Direct connections with the slave past are scarce, with very few artefacts having been preserved. Personal stories have largely been lost to archiving, and where they have been pieced together have not captured popular imagination, partly due to some of the aforementioned patterns. For those who wish to look, the legacies of slavery can though be found in the built environment, in market squares, in the bells on wine estates which used to dictate the working day for the enslaved, and in former slave quarters, albeit often coalescing with the quotidian to the point where these links are buried. They can also be traced in customs and people. As the 2017 exhibition “My Naam is Februarie” emphasised, the surnames of many inhabitants of the Western Cape and wider country carry links to slavery, in particular where their surname is the name of a month.
Events centred around New Year represent another link. In 1674, the governor of the Dutch Cape Colony decided to include enslaved people in culturally significant New Year celebrations. 2 January became a rare day of rest for such people, and over time came to be defined by lively celebrations with enslaved people in Cape Town joined by those from the surrounding rural hinterland who had travelled with their owners as they too celebrated New Year. These festivities were maintained after emancipation in 1838, and indeed with emancipation taking place on 1 December, celebration of both events merged to an extent.

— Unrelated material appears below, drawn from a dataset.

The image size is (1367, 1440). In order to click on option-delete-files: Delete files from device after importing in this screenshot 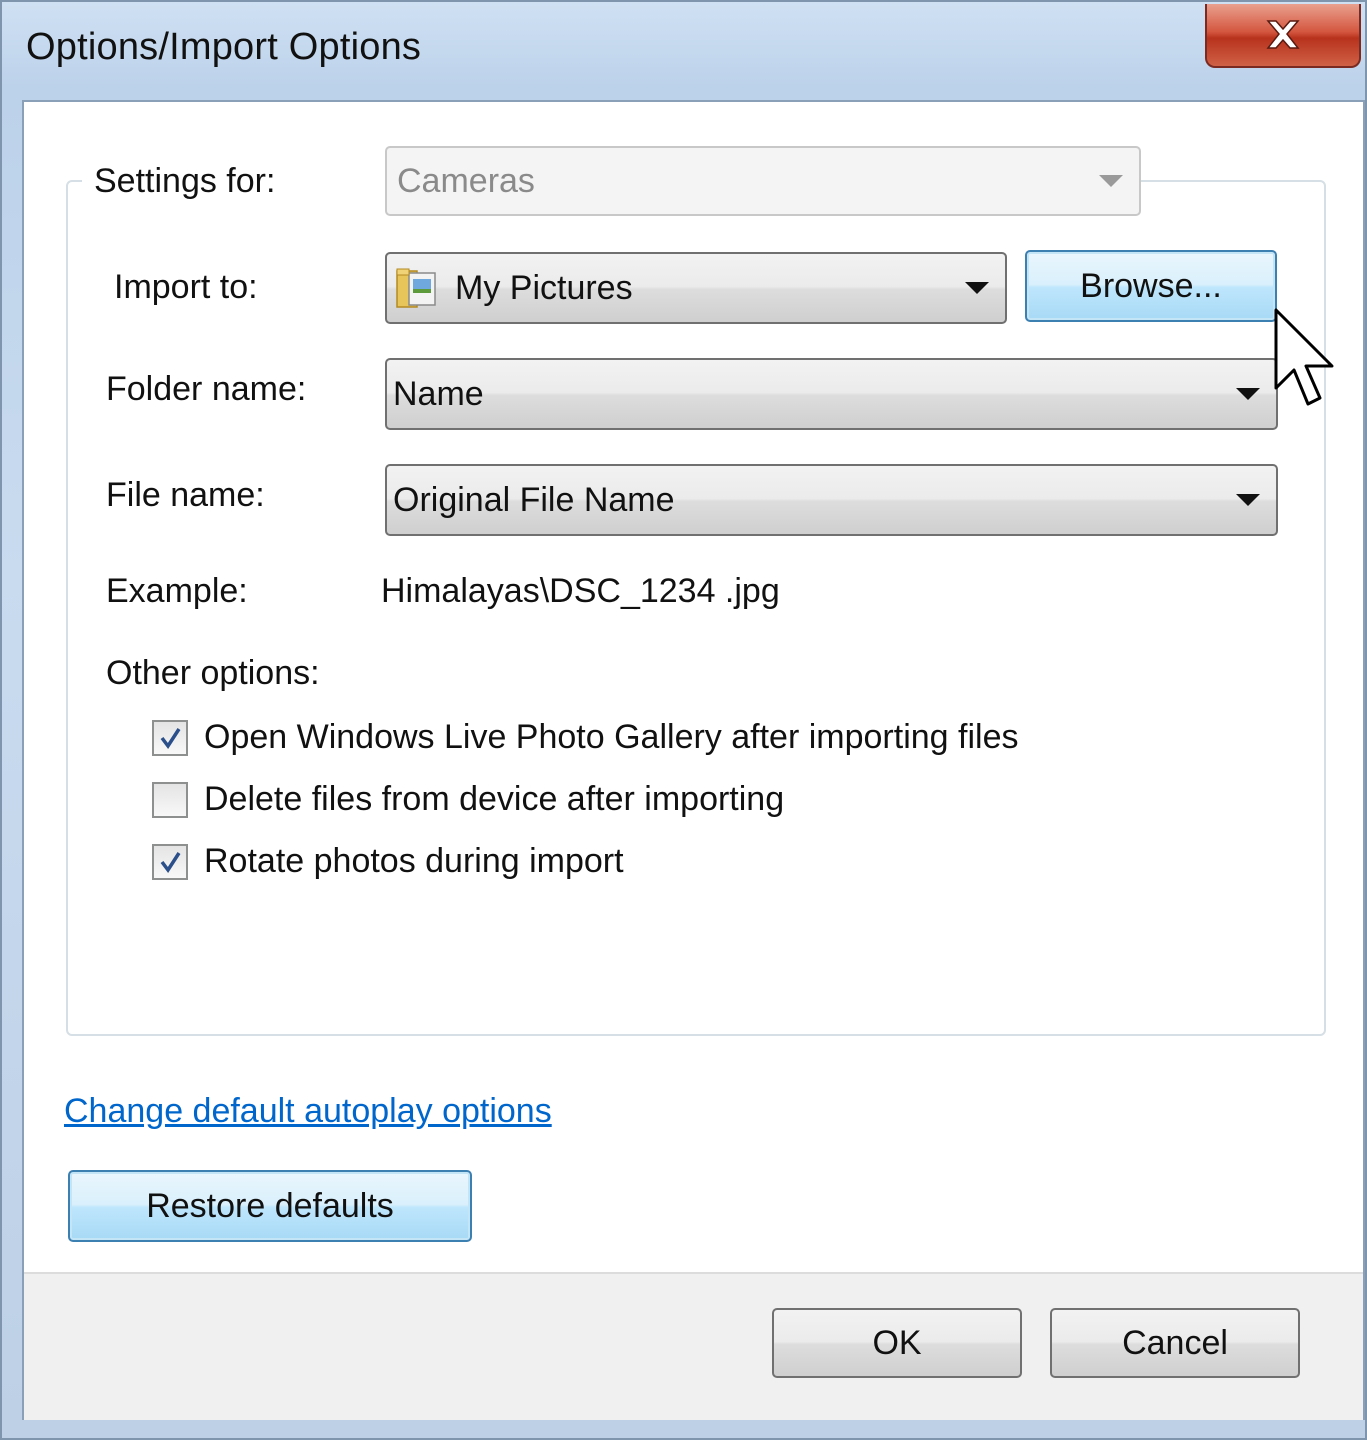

Celebrations over time formed the Kaapse Klopse (Cape Minstrel Carnival) which takes place annually in late December and early January today. The enslaved and later formerly enslaved, together with exiles and others who formed Cape Town’s working classes, originally sang a primarily European repertoire of songs. This was expanded by American minstrel groups who began visiting in 1848 with popular songs and beguiling performances. Local performers soon drew inspiration from these visitors.
The carnival survived the apartheid era, though not without state influence. As a custom associated with what became defined as the ‘coloured’ population, it formed part of the government’s attempts to create a ‘Malay’ identity. It became viewed both as a disparaging state imposition which integrated the ‘coon’ stereotype with ‘coloured’ identity, and a means for ‘coloured’ people to assert their place in central Cape Town, at least until marches were banned in 1977 and celebrations moved to stadiums, prior to the reintroduction of marches in 1989. Whilst the links with slavery are not always immediately obvious nowadays, it is nonetheless a significant connection to this past, standing as one of the few direct connections with a slave culture otherwise lost from memory.